Потом я вхожу в комнату. В ней никого нет. На столе стоит ящик, очень красивый. Я заглядываю внутрь ящика — в нем спит мой новый братик.
Мне жаль брата, я начинаю плакать. Мне очень хочется посмотреть на свое лицо в зеркало. Я сдергиваю с зеркала простыню и начинаю себя рассматривать. И думаю: «Вот какое у меня лицо, когда я плачу оттого, что умер брат».
И мне уже не жаль брата, я перестаю плакать и думать об умершем.
Это был день, в который выяснилась моя профессия».
Фаня Фельдман с братом
МАРШАК — ПОЭТ
— Вот мы с вами говорили о Маяковском. А знаете, кого из своих современников-поэтов он ценил? — спросила Ф. Г. — Притом, что знал цену поэзии и высший балл ставил прежде всего самому себе?
Восторг у него вызывали стихи Маршака. Он не раз повторял строчки из «Цирка» — детской книжки с изумительными рисунками Лебедева. Вы не видели ее, не могли видеть — ее издали до Рождества Христова — в двадцатых годах и единственный раз! Маяковский нараспев — сама слышала, — рубя строки, будто Маршак писал, как он, ступеньками, произносил своим бархатным голосом:
По проволоке дамаИдет, как телеграмма.
Я, как идиотка, бегала по лавкам и покупала детские книжки Маршака и Лебедева — «Цирк», «Вчера и сегодня», «Мороженое». Лебедева потом объявили формалистом, а он делал искусство: минимум красок, графичность и условность. Голова, рубашка, брюки и ботинки — ни ног, ни рук, ни живота, а все ясно. И это тоже поэзия.
Я притащила эти книжки к Гельцер, — надеюсь, вы слыхали о такой приме балета, — читала ей все вслух, все. И про старинную лампу, что плакала в углу, за дровами на полу. До сих пор помню:
А бывало, зажигалиРанним вечером меня.В окна бабочки влеталиИ кружились у огня.Я глядела сонным взглядомСквозь туманный абажур.И шумел со мною рядомСтарый медный балагур.Не выдержала и расплакалась.
— Что ты, деточка? — спросила Екатерина Васильевна.

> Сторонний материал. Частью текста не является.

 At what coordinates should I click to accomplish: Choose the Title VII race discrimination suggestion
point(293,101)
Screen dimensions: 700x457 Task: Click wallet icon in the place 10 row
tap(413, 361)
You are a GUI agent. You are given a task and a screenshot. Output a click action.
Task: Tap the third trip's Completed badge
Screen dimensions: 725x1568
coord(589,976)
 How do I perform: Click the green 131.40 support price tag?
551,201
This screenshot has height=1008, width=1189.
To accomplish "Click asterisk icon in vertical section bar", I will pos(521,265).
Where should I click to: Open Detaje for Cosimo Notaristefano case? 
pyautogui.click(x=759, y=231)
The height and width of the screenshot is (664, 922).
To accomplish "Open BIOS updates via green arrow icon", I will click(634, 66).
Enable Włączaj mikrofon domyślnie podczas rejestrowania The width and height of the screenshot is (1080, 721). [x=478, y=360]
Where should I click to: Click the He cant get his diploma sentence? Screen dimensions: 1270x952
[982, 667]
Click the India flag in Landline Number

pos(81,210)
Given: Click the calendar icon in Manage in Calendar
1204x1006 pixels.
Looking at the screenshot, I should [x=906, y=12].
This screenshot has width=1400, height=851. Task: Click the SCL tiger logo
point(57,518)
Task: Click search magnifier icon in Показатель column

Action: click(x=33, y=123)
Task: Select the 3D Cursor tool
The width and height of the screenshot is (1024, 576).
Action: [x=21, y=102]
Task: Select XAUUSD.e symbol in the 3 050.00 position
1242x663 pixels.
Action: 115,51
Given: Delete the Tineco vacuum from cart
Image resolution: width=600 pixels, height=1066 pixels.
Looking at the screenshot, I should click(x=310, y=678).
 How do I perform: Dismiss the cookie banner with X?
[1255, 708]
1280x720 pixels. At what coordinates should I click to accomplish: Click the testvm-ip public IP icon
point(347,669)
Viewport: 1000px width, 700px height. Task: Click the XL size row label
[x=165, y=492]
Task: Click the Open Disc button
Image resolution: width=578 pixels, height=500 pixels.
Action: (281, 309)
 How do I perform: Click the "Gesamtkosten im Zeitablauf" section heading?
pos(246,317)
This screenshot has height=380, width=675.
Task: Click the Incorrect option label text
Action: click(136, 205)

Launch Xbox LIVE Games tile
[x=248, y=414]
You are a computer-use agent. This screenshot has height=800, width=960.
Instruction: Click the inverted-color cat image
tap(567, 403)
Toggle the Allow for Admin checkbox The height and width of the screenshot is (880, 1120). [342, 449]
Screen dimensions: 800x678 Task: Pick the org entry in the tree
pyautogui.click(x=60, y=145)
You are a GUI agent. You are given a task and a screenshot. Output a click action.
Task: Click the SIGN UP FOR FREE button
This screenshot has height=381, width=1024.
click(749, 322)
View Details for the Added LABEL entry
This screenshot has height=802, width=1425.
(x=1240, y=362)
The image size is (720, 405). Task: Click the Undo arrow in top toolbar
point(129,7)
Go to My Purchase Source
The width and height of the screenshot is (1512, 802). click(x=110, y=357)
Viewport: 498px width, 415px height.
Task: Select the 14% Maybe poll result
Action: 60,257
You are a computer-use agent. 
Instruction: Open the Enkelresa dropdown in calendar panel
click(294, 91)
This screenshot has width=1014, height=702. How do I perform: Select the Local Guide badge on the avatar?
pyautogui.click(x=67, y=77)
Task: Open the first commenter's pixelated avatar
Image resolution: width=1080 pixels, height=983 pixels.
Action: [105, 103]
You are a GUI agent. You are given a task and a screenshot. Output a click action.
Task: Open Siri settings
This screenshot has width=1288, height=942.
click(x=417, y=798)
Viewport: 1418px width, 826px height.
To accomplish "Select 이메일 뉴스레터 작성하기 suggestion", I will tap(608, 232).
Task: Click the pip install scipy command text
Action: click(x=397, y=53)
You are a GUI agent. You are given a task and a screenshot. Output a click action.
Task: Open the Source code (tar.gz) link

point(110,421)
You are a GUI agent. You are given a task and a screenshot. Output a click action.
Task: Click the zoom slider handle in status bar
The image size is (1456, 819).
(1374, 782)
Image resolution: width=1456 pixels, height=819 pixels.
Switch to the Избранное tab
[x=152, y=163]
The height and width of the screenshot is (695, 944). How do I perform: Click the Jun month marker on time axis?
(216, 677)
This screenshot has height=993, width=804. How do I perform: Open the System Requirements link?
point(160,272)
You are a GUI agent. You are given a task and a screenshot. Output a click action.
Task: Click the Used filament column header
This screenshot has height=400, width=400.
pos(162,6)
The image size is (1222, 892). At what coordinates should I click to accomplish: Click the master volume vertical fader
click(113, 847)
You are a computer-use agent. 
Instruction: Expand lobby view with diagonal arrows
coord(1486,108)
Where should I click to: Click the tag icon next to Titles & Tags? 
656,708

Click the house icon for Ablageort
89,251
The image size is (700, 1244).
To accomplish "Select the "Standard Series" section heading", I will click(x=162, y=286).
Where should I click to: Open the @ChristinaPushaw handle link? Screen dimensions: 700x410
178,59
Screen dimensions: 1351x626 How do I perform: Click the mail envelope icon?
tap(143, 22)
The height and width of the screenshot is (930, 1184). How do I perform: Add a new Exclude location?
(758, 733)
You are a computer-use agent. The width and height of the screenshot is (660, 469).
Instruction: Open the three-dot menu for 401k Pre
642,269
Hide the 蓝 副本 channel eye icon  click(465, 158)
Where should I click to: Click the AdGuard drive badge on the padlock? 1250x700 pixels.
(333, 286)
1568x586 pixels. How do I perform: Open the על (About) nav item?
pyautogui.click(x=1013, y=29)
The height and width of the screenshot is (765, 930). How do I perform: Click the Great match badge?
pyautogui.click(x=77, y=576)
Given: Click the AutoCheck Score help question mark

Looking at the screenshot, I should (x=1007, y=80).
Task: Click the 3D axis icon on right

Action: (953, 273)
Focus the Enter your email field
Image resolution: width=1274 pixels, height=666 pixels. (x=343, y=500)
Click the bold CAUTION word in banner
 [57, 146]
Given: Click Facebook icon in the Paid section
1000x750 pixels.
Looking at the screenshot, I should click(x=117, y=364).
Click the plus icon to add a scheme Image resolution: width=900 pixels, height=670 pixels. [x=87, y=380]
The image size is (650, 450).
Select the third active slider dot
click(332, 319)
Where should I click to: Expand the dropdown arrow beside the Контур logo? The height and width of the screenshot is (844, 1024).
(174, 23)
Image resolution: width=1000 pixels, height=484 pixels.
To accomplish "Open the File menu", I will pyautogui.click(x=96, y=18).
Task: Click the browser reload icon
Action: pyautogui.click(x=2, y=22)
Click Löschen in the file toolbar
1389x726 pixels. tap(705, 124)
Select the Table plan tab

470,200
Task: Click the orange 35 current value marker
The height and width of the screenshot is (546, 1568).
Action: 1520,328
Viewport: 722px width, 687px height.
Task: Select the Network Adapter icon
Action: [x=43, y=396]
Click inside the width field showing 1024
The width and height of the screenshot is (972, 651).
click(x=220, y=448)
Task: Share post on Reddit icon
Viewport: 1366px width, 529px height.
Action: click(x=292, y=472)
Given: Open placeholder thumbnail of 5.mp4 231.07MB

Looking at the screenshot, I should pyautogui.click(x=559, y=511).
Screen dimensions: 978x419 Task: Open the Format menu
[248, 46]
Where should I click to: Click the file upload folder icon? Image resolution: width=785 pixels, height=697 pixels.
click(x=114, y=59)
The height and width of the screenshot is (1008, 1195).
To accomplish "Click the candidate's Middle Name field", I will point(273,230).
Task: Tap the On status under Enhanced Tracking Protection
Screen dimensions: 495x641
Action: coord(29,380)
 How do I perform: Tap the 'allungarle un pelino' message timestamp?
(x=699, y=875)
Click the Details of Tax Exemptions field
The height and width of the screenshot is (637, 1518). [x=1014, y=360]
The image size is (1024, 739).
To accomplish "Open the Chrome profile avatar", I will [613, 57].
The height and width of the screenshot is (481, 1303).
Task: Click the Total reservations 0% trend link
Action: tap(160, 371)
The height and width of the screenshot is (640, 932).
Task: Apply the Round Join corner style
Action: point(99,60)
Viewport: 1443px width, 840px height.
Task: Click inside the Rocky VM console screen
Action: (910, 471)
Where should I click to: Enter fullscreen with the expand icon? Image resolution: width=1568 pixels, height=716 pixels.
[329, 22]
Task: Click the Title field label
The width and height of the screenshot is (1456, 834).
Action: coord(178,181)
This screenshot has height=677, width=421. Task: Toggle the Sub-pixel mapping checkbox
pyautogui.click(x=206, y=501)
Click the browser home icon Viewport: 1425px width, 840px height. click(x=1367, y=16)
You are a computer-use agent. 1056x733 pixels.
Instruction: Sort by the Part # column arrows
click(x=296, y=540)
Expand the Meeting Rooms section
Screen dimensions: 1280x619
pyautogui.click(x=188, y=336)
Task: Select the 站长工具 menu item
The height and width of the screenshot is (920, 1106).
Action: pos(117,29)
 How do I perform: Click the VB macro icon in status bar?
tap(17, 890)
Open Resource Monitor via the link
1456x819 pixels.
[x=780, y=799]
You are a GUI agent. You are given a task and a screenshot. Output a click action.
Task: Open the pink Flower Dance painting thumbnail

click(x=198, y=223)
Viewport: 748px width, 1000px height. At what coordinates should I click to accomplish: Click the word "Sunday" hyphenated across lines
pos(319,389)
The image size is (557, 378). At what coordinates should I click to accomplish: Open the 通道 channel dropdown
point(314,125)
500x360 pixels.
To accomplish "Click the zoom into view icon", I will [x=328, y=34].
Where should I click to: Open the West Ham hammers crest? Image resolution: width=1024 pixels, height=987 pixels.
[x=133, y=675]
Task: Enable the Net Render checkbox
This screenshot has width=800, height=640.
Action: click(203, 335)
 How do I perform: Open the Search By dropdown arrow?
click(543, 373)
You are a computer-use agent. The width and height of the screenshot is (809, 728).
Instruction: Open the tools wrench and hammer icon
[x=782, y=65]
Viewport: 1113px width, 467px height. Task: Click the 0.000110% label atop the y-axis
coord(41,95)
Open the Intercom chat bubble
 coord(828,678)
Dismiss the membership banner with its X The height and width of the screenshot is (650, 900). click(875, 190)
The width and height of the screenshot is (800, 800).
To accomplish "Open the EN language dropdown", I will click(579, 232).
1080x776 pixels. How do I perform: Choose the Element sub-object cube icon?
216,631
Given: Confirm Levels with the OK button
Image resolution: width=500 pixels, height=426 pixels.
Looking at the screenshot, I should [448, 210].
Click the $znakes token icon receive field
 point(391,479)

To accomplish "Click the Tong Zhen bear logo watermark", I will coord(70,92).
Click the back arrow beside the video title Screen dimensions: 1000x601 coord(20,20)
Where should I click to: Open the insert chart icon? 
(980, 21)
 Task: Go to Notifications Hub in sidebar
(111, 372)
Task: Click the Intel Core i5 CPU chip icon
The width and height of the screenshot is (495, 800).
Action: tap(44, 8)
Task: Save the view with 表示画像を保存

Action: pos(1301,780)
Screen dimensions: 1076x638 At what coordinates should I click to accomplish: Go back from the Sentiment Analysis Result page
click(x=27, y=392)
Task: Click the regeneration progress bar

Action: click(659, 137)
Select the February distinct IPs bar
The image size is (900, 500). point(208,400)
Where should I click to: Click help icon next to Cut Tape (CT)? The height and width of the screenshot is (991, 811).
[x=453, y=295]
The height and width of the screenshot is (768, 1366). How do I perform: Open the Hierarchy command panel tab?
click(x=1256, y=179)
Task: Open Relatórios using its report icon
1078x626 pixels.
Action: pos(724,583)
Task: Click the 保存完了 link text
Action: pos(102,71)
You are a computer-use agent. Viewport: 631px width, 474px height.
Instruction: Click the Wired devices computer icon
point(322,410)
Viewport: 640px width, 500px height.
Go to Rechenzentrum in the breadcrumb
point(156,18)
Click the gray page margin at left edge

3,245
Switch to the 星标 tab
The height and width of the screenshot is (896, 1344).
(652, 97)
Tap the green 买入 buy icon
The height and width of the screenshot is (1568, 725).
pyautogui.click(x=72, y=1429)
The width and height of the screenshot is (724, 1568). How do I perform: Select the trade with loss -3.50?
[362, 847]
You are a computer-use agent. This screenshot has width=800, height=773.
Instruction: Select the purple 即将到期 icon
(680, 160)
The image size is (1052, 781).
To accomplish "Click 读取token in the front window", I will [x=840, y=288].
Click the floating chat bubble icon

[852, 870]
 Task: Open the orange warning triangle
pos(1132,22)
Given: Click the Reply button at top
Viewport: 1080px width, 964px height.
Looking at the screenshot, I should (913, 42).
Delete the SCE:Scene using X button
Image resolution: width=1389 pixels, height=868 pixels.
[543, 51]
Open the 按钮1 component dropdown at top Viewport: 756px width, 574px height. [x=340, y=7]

— Вспомнила детство. Это все про меня, — призналась. Она прижала меня к себе, как ребенка:
— И про меня тоже, но я не плачу. Слезы губят глаза. Ну, эти стихи в самом деле поэзия. Горький, которого вы не цените, призывал сочинять для детей, как для взрослых, но лучше. Так писал у нас только Маршак.
— А Агния Барто, Михалков? — спросил я.
— Вы говорите о хорошем виршеплетении, а я о поэзии, — пояснила Ф. Г. — Маршак приучал детей к ней, Михалков — к рифмованным строчкам. И получал награды. Вы знаете, что ему дали Сталинскую премию за «Дядю Степу»?! Михаил Ильич Ромм после этого сказал, что ему стыдно надевать лауреатский значок.
Про Михалкова и говорить не хочу. Тут случай особый. Язвительный Катаев как изобразил его в «Святом колодце»! Придумал ему псевдоним — Осетрина, — он действительно похож на длинного осетра. И живописал его способность, нет, особый нюх, всегда оказаться среди нужных людей в момент, когда те фотографируются.
Маршак — человек другой породы. Поэт. Переводы сонетов Шекспира — шедевр, хоть ему и пришлось ломать голову, как превратить героя в героиню: стихи, воспевающие мужскую любовь, не пропустили бы ни в одном издательстве.
Я была у него в гостях, в новом доме на Садовом кольце — ужасное сооружение! Это возле Курского. На проезжую часть Самуил Яковлевич окна не открывал — там шум, как в ткацком цеху, днем и ночью. Машины, трамваи — гудки, звонки. Никто еще не додумался запретить сигналы, и все с восторгом распевали песни о «звенящей и гулящей красавице-Москве». Кошмар!